→ Work required
In the entries below, find the line with "Where should I click to: Open the 季K" and the line with "The image size is (632, 438)."; give again those lines and every line between them, exactly.

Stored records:

-- Opening Marker --

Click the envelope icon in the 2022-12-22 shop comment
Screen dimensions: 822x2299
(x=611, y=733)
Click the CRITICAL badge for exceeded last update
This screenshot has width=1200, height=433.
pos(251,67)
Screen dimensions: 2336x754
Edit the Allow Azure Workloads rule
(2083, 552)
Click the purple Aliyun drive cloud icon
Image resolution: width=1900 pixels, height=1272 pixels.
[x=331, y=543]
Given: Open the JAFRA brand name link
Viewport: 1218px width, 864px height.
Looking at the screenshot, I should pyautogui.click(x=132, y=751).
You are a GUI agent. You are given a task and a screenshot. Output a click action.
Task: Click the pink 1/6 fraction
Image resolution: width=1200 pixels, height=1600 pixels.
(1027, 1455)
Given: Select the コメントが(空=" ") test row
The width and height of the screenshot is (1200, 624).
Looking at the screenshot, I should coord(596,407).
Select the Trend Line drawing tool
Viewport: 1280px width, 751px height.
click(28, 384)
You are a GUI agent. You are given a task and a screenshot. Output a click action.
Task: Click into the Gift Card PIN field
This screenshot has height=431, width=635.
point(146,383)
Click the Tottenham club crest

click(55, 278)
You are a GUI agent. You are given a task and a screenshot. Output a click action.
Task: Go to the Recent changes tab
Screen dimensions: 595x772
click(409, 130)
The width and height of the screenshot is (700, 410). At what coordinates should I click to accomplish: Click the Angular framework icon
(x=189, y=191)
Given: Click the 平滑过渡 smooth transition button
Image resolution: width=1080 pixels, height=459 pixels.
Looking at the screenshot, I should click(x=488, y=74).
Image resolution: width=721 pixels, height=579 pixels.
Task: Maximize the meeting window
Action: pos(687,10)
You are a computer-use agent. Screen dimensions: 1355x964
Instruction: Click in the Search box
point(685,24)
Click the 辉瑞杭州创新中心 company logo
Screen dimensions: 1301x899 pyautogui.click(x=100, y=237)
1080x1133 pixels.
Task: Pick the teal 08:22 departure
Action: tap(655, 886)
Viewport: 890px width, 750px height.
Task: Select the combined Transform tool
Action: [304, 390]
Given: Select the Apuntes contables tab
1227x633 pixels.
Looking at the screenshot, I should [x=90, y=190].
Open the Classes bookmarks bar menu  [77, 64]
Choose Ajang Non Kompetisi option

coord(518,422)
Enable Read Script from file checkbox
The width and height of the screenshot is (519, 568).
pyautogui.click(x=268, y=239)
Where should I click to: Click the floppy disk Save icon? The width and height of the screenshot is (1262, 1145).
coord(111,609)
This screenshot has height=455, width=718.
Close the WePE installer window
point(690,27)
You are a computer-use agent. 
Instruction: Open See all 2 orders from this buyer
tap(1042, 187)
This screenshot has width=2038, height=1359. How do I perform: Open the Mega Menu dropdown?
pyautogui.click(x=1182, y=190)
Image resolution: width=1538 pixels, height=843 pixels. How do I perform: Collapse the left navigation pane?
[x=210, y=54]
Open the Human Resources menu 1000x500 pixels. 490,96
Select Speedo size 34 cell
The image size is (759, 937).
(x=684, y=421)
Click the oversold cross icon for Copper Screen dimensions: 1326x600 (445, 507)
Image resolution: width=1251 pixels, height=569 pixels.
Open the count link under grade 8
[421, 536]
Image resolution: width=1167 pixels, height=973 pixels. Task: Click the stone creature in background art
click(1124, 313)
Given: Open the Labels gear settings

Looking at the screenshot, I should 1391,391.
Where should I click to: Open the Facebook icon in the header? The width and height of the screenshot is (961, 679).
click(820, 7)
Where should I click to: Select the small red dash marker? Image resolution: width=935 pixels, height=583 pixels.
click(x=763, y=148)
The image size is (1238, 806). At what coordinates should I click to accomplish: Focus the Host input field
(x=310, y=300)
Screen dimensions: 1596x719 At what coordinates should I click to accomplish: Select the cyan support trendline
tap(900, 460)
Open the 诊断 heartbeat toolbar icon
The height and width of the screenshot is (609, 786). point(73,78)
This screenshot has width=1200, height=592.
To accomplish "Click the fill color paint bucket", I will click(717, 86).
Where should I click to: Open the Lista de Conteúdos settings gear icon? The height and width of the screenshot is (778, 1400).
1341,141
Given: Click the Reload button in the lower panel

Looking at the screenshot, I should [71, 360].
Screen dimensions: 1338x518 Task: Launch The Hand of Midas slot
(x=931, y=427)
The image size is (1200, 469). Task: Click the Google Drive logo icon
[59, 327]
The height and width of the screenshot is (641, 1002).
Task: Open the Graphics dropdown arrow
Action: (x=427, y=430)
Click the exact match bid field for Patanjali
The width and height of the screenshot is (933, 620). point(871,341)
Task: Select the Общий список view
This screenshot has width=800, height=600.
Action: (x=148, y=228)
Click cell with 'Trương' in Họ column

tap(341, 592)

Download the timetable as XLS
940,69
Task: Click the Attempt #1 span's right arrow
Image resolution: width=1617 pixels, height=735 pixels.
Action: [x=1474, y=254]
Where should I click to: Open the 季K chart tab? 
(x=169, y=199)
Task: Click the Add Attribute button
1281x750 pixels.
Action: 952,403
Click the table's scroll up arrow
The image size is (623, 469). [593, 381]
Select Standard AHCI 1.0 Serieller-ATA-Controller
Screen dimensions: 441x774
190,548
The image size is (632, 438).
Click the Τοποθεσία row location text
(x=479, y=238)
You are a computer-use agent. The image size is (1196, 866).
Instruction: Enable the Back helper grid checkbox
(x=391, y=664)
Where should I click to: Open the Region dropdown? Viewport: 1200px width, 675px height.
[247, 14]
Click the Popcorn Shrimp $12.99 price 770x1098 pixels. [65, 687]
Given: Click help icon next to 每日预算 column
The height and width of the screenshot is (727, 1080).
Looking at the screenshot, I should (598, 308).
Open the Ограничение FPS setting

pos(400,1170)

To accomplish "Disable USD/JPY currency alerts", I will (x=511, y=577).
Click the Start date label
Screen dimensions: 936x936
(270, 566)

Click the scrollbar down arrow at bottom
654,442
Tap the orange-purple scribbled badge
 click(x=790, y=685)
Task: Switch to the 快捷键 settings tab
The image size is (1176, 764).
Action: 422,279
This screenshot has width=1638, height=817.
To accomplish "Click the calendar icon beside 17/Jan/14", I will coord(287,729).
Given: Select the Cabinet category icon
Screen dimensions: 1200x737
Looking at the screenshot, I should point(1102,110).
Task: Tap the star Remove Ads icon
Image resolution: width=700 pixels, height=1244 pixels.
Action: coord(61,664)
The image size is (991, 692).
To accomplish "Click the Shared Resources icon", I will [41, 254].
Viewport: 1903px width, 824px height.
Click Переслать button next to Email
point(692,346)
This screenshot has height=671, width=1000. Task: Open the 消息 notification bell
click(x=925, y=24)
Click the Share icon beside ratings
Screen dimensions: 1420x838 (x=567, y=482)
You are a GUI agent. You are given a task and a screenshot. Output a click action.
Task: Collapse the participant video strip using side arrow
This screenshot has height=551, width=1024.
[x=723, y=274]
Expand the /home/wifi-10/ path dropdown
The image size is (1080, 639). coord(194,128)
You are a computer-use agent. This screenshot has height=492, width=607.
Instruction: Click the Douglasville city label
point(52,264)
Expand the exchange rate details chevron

-- Closing Marker --

→ Solution to this exercise
Where should I click to: Open the 季K chart tab? 
(x=169, y=199)
Task: Click the Add Attribute button
1281x750 pixels.
Action: 952,403
Click the table's scroll up arrow
The image size is (623, 469). [593, 381]
Select Standard AHCI 1.0 Serieller-ATA-Controller
Screen dimensions: 441x774
190,548
The image size is (632, 438).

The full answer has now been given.